Rewrite the items below as a numbered list, beginning at the start of the items and stopping after the line that contains "click(x=176, y=63)". Omit blank lines and leave the pictures out of the answer.

** begin PROVIDED MATERIAL **

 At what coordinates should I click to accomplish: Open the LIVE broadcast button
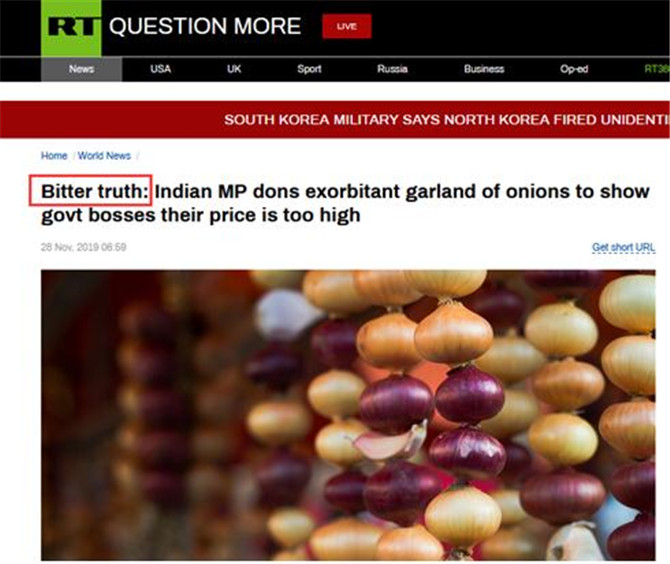coord(347,26)
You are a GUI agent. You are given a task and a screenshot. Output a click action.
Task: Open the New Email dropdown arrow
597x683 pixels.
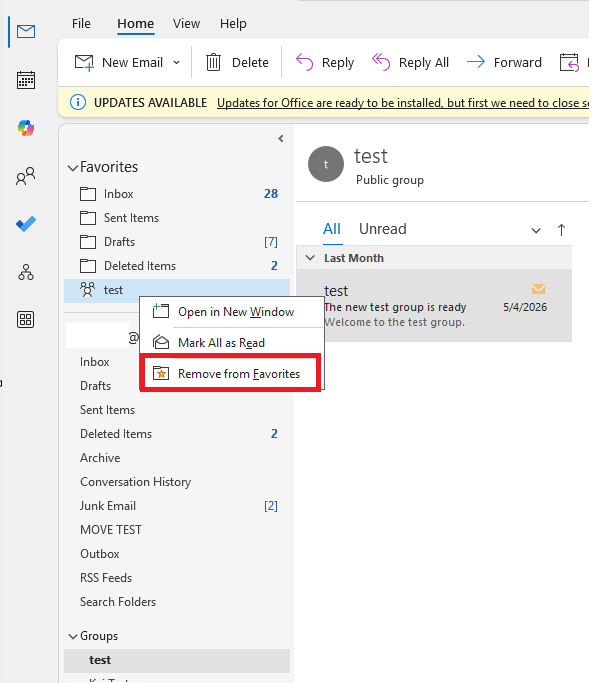click(x=176, y=63)
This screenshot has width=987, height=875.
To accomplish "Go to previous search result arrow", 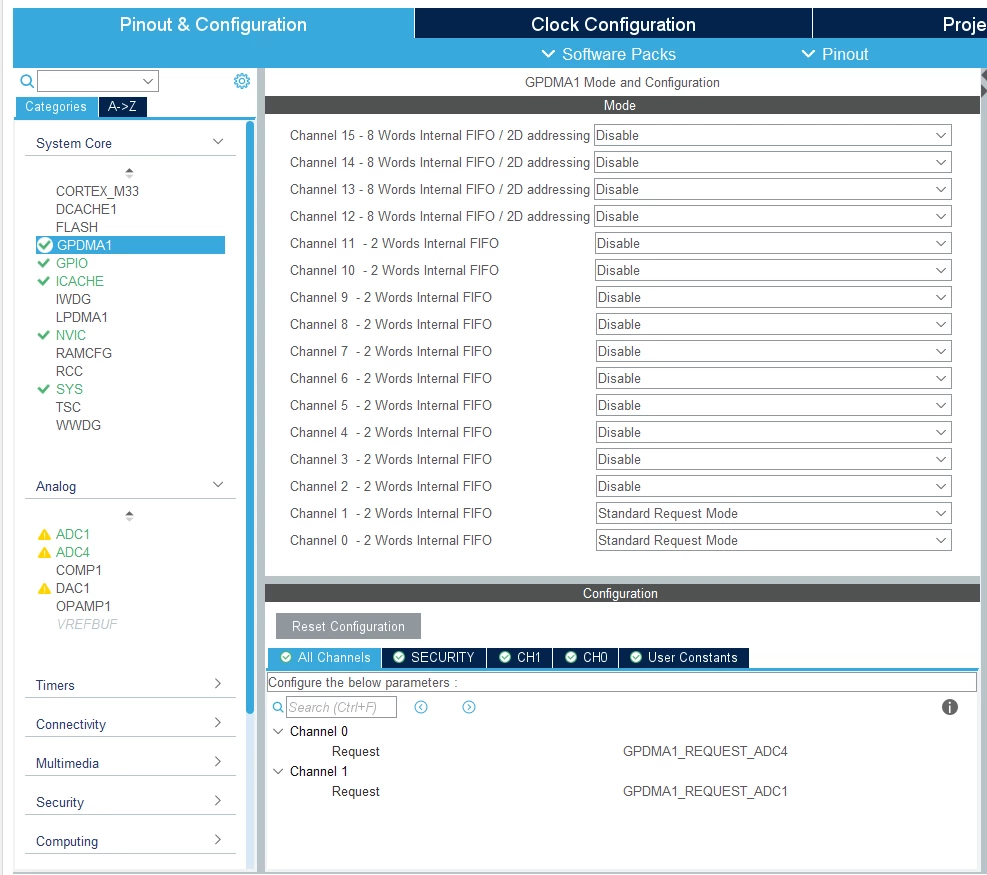I will point(421,707).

** end PROVIDED MATERIAL **

- [ANSWER TO THIS TASK]:
1.  At what coordinates should I click to accomplish: Open the LIVE broadcast button
2. coord(347,26)
3. You are a GUI agent. You are given a task and a screenshot. Output a click action.
4. Task: Open the New Email dropdown arrow
5. 597x683 pixels.
6. click(x=176, y=63)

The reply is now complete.